**INSTRUCTIONS TO FOLLOW**: Would you please output the lines of the data below from the one containing "Instruction: Open the shards" to the end, exactly and with nothing added?

Pixel coordinate grounding data
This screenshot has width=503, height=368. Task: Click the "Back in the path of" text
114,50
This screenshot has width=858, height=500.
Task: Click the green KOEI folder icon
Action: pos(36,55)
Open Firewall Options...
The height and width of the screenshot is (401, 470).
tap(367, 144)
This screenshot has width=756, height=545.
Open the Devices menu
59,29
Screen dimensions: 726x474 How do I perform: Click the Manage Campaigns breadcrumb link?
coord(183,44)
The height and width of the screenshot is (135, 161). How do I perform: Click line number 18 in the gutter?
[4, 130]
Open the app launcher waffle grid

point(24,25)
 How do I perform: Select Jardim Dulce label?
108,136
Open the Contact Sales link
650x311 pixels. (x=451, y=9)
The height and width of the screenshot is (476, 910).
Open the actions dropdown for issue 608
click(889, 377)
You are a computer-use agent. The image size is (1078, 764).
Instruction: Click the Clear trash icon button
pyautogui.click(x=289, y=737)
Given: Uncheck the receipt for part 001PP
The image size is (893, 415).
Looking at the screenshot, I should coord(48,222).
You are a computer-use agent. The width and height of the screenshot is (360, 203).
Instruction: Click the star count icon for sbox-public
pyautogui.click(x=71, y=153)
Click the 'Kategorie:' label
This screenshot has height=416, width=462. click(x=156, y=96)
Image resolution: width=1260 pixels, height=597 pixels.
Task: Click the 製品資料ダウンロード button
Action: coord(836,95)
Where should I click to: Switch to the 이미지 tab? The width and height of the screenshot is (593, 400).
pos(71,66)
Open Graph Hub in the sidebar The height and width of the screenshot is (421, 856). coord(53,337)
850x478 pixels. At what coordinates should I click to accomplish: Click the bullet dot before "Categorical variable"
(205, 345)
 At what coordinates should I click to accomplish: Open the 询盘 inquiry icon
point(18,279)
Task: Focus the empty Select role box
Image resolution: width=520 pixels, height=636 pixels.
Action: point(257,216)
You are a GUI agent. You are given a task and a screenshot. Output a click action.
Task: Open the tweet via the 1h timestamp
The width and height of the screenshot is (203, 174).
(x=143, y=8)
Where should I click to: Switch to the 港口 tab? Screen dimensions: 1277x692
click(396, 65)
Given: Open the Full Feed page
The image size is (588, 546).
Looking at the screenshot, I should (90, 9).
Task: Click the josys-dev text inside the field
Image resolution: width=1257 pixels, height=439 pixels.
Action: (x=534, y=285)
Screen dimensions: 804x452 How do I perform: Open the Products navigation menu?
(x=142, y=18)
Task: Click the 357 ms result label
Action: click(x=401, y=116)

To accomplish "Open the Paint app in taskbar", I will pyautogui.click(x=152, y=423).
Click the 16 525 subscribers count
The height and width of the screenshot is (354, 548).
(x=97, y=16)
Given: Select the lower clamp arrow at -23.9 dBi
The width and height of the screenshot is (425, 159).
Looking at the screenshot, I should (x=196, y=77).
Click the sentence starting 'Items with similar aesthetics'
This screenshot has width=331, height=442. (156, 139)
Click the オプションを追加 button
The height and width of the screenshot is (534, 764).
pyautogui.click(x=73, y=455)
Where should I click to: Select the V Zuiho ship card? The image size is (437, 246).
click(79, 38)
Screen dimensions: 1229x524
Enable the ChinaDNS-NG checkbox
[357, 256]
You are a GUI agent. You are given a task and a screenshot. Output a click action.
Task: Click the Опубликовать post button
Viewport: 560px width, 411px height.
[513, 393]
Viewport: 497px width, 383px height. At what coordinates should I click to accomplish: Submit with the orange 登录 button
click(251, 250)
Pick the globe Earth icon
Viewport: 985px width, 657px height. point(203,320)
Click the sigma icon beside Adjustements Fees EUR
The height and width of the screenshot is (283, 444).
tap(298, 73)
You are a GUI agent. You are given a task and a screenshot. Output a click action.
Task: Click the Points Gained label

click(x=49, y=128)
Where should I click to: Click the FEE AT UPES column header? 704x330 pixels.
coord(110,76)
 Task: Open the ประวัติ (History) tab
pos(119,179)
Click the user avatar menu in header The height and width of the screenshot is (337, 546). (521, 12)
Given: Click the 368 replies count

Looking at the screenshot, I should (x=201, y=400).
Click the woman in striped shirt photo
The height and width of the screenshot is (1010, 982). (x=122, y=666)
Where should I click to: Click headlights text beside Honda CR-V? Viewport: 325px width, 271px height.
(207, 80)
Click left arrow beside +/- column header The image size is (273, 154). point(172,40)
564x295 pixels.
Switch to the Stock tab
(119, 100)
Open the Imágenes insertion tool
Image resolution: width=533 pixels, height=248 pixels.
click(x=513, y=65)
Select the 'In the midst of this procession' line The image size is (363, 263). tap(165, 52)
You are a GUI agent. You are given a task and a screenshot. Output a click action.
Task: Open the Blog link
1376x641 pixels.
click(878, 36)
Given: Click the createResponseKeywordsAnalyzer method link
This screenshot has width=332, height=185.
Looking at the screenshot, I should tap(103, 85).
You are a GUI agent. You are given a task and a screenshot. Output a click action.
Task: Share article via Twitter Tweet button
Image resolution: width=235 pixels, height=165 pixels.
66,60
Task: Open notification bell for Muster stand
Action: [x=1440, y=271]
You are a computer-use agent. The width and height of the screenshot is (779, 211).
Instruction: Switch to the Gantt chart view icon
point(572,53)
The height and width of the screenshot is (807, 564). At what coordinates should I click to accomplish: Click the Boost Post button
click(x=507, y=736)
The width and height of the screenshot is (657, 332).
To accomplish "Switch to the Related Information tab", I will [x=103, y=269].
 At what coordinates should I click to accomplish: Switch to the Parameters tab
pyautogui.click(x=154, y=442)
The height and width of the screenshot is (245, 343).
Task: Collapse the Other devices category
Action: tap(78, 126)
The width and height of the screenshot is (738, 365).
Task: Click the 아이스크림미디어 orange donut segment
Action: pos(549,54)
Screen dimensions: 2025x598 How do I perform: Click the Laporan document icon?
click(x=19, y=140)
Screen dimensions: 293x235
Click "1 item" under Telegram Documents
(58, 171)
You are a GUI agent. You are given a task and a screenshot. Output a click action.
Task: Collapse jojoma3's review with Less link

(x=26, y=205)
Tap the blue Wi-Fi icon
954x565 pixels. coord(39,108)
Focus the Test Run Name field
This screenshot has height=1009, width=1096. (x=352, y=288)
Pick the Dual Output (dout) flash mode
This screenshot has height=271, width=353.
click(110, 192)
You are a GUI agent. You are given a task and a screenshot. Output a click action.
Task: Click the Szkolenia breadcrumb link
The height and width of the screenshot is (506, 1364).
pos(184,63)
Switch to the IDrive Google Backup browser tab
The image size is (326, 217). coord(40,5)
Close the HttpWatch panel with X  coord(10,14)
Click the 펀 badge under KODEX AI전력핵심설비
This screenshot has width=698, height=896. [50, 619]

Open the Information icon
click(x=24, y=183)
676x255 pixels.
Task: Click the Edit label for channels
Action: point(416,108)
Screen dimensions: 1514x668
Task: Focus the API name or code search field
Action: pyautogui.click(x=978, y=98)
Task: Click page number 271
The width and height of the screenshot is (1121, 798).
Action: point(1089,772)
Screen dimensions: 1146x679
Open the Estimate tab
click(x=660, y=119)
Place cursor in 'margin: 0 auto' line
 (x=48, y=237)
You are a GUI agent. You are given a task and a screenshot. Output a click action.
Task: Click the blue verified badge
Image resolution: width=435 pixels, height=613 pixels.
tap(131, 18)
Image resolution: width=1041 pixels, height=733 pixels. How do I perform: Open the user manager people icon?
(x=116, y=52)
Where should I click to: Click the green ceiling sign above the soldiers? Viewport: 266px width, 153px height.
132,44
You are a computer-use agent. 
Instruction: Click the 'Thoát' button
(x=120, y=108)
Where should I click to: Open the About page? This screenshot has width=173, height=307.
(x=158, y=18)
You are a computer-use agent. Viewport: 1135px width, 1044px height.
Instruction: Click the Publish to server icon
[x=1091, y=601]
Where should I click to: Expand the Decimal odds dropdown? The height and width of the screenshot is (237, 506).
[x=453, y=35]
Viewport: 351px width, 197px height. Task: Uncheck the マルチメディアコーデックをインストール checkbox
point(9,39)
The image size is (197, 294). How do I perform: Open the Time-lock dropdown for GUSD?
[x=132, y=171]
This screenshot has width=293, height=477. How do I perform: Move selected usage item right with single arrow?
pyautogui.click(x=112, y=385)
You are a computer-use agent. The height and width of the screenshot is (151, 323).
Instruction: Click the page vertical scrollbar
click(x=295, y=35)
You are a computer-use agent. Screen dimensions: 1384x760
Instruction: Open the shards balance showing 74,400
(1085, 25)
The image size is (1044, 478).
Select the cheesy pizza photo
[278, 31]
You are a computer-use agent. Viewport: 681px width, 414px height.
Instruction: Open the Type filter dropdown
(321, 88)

**SOLVED PROBLEM**:
Instruction: Open the shards balance showing 74,400
(1085, 25)
The image size is (1044, 478).
Select the cheesy pizza photo
[278, 31]
You are a computer-use agent. Viewport: 681px width, 414px height.
Instruction: Open the Type filter dropdown
(321, 88)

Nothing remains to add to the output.